▶ [Set problem] Edit the entries between the lines holding "Reply to John Lewis's tweet" and "tap(325, 124)", inclusive, replacing "Disable button" with "Enable button" and keeping everything else unchanged. Give back only those lines.

===== Records for processing

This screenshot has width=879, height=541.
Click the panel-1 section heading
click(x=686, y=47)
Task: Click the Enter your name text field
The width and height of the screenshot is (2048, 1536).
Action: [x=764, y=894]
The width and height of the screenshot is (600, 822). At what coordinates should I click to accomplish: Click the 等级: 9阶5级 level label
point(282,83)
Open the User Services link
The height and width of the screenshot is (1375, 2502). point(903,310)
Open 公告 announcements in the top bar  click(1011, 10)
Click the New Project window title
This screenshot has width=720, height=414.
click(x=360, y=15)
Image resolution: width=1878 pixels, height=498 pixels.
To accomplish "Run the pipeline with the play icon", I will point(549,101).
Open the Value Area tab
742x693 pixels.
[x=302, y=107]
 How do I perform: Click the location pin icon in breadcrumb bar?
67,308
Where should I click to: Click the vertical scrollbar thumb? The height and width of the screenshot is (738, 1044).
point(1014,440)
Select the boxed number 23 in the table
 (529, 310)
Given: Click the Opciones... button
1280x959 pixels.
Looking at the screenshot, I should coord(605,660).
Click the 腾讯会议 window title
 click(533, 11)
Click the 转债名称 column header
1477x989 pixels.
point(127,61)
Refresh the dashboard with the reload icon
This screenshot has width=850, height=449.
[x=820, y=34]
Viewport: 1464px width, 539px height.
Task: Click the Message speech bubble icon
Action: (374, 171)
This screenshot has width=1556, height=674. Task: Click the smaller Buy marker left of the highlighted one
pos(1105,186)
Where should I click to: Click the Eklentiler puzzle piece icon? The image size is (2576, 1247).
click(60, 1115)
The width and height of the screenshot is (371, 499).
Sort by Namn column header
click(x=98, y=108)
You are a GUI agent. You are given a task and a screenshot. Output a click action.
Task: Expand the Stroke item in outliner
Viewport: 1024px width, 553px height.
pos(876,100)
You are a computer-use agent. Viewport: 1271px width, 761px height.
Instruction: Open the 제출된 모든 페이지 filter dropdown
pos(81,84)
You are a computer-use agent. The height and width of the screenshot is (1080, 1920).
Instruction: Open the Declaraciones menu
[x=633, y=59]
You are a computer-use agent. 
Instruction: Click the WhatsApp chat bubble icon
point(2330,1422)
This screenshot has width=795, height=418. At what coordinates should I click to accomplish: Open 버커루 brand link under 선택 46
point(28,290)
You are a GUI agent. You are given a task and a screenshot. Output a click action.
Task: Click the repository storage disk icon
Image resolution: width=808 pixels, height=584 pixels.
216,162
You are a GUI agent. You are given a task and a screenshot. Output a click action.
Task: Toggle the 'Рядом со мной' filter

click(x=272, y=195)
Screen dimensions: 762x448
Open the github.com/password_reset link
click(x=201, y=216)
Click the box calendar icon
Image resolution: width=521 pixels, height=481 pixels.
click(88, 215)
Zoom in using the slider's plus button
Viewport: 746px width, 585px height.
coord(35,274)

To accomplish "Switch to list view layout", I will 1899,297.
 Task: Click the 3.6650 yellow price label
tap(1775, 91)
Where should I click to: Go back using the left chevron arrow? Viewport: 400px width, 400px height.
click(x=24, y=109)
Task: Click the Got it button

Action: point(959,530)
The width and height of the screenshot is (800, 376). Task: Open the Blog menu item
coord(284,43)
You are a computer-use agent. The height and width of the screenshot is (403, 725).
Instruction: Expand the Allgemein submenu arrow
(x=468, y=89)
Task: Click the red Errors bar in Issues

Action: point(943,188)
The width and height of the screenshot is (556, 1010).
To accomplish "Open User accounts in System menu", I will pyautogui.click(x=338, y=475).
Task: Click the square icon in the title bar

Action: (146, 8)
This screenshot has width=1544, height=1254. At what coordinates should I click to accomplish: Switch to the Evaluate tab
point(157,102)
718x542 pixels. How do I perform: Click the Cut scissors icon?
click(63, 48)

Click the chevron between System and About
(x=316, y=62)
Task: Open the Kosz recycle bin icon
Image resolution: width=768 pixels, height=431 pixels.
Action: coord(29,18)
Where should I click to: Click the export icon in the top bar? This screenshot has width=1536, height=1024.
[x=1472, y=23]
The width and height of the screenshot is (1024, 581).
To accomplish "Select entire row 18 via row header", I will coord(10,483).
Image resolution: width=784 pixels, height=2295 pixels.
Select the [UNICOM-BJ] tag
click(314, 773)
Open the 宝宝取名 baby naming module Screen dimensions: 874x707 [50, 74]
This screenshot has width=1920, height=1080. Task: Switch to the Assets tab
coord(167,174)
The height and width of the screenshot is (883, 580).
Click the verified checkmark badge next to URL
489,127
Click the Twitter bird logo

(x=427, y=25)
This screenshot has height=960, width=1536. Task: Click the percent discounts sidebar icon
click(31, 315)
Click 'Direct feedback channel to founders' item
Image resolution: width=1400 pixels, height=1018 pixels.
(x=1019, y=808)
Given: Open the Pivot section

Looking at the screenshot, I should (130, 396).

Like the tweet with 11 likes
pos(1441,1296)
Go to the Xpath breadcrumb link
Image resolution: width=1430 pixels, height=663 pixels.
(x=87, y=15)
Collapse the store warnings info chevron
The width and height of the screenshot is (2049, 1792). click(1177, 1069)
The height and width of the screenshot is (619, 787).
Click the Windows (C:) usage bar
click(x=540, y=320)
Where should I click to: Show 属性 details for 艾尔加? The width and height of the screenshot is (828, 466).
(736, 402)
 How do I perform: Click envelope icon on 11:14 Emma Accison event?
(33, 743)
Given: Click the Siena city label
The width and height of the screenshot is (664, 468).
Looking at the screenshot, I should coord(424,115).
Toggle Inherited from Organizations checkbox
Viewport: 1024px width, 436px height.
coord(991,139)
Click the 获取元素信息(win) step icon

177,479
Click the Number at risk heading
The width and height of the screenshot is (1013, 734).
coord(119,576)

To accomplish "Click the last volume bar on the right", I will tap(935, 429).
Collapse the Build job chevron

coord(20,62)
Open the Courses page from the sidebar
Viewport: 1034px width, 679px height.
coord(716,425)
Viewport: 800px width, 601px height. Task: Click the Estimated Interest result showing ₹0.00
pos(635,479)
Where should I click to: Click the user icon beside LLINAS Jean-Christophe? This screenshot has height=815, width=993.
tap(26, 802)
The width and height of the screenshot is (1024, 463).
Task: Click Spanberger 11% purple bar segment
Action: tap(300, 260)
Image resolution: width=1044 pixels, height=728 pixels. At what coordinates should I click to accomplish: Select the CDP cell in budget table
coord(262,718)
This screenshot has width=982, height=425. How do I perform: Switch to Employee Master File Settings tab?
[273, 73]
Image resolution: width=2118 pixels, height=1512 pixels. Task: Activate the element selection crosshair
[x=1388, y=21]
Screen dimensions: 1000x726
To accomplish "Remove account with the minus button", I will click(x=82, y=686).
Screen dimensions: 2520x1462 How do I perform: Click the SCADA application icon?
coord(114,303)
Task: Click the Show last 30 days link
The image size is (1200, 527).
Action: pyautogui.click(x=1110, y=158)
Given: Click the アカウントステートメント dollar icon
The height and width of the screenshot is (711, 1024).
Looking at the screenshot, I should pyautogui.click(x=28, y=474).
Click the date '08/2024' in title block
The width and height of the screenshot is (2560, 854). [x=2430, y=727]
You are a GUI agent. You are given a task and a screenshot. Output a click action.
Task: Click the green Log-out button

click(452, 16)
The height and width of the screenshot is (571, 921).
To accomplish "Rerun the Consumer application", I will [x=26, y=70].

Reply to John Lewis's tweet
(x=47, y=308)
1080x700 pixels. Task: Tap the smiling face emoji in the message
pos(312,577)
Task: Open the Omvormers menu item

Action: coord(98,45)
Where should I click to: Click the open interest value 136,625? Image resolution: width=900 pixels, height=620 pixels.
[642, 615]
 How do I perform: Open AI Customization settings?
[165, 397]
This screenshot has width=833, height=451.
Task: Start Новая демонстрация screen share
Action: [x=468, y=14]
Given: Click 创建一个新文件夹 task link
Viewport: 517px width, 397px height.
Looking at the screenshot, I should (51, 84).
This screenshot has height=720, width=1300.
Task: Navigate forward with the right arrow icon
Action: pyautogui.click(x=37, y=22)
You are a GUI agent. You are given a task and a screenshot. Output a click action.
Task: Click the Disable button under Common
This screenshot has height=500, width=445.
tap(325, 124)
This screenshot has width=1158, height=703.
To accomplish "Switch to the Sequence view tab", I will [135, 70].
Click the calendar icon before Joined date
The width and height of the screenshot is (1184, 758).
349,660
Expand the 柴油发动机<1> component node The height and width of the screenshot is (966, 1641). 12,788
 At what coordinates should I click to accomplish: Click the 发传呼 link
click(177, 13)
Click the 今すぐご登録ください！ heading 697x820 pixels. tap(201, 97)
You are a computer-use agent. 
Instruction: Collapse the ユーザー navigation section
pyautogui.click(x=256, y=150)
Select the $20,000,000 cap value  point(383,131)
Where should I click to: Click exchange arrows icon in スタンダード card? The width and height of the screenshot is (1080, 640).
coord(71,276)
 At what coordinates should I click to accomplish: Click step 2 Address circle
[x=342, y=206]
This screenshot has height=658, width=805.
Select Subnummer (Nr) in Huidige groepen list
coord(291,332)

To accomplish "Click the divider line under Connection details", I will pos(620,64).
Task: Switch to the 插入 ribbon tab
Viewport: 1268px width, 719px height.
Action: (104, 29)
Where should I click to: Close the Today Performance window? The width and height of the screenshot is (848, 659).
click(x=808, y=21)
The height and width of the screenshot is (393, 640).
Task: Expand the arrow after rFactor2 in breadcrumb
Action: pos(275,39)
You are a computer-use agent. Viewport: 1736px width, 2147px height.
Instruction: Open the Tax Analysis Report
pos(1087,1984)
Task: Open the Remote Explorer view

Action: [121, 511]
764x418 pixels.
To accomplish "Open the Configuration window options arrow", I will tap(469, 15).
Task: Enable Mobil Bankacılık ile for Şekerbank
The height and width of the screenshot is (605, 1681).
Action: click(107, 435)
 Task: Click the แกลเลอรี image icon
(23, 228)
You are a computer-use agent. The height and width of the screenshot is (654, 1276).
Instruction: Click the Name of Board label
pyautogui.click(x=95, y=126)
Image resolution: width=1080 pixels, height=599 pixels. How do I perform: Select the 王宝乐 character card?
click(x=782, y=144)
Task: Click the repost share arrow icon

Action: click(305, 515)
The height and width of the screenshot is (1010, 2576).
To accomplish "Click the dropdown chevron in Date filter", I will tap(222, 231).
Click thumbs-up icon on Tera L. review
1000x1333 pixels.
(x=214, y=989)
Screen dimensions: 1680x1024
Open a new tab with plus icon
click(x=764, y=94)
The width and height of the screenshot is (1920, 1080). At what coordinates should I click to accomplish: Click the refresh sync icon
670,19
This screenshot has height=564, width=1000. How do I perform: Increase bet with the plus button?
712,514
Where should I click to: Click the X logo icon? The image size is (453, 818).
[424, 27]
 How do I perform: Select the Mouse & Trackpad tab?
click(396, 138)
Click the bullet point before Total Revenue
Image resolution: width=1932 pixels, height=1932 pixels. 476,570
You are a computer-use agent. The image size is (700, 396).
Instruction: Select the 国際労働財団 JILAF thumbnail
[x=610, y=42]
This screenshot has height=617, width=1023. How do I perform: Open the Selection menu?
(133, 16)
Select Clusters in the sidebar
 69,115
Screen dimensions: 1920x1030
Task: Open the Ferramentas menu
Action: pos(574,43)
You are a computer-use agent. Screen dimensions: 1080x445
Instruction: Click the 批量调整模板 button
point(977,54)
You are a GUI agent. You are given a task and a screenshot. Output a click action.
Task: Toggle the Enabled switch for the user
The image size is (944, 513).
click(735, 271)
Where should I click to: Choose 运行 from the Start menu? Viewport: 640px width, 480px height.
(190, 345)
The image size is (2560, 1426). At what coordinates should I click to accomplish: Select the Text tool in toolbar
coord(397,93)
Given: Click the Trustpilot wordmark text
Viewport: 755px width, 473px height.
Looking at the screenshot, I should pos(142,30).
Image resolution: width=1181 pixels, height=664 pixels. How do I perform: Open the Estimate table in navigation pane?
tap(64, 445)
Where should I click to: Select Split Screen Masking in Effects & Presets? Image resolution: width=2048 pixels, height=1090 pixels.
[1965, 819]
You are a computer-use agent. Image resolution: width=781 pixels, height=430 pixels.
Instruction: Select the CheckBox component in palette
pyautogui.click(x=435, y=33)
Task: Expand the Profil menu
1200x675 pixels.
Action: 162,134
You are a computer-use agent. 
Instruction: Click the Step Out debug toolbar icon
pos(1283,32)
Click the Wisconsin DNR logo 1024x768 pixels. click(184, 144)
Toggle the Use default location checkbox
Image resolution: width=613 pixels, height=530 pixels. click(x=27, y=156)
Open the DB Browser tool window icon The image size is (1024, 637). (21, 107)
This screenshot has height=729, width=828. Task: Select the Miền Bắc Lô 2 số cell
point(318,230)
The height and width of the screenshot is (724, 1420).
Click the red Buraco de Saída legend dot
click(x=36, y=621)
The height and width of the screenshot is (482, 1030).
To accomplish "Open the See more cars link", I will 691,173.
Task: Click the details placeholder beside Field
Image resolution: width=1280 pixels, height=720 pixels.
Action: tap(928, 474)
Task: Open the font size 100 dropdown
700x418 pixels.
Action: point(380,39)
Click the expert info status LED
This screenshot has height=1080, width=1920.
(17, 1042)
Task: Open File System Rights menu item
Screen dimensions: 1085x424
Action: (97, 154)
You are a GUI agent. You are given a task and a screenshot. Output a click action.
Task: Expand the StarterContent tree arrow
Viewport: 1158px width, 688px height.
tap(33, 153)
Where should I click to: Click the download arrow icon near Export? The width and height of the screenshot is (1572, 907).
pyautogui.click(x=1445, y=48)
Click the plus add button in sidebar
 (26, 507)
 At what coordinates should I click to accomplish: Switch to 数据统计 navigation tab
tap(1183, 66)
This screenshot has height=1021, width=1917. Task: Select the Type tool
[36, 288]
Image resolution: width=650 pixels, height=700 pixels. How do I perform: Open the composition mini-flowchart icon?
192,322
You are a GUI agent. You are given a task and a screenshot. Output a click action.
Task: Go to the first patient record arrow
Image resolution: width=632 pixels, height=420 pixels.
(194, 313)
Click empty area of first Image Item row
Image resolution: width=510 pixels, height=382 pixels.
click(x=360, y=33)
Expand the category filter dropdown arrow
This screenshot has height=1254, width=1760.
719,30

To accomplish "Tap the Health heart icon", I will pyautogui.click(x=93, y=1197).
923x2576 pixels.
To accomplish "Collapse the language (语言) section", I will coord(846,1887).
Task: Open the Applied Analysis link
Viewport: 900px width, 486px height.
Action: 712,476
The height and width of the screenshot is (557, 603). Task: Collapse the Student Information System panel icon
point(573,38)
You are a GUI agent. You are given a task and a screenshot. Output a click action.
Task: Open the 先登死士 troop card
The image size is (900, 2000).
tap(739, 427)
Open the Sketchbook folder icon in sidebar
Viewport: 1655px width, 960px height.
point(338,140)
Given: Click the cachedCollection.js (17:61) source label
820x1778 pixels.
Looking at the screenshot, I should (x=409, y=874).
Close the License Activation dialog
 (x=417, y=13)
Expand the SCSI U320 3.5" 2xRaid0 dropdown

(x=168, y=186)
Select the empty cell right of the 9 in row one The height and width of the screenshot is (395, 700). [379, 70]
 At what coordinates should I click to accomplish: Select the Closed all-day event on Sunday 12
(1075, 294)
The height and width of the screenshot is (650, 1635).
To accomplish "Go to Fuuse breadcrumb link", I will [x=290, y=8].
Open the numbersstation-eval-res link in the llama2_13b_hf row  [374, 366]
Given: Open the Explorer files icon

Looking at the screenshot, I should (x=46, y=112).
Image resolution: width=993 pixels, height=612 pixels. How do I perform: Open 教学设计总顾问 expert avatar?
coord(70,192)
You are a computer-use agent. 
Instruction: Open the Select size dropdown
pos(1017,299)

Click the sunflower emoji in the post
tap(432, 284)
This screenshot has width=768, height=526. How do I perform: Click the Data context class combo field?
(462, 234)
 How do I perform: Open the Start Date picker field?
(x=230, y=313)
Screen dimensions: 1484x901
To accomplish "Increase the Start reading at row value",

==========

▶ [Output for this exercise]
Reply to John Lewis's tweet
(x=47, y=308)
1080x700 pixels. Task: Tap the smiling face emoji in the message
pos(312,577)
Task: Open the Omvormers menu item

Action: coord(98,45)
Where should I click to: Click the open interest value 136,625? Image resolution: width=900 pixels, height=620 pixels.
[642, 615]
 How do I perform: Open AI Customization settings?
[165, 397]
This screenshot has width=833, height=451.
Task: Start Новая демонстрация screen share
Action: [x=468, y=14]
Given: Click 创建一个新文件夹 task link
Viewport: 517px width, 397px height.
Looking at the screenshot, I should (51, 84).
This screenshot has height=720, width=1300.
Task: Navigate forward with the right arrow icon
Action: pyautogui.click(x=37, y=22)
You are a GUI agent. You are given a task and a screenshot. Output a click action.
Task: Click the Enable button under Common
This screenshot has height=500, width=445.
tap(325, 124)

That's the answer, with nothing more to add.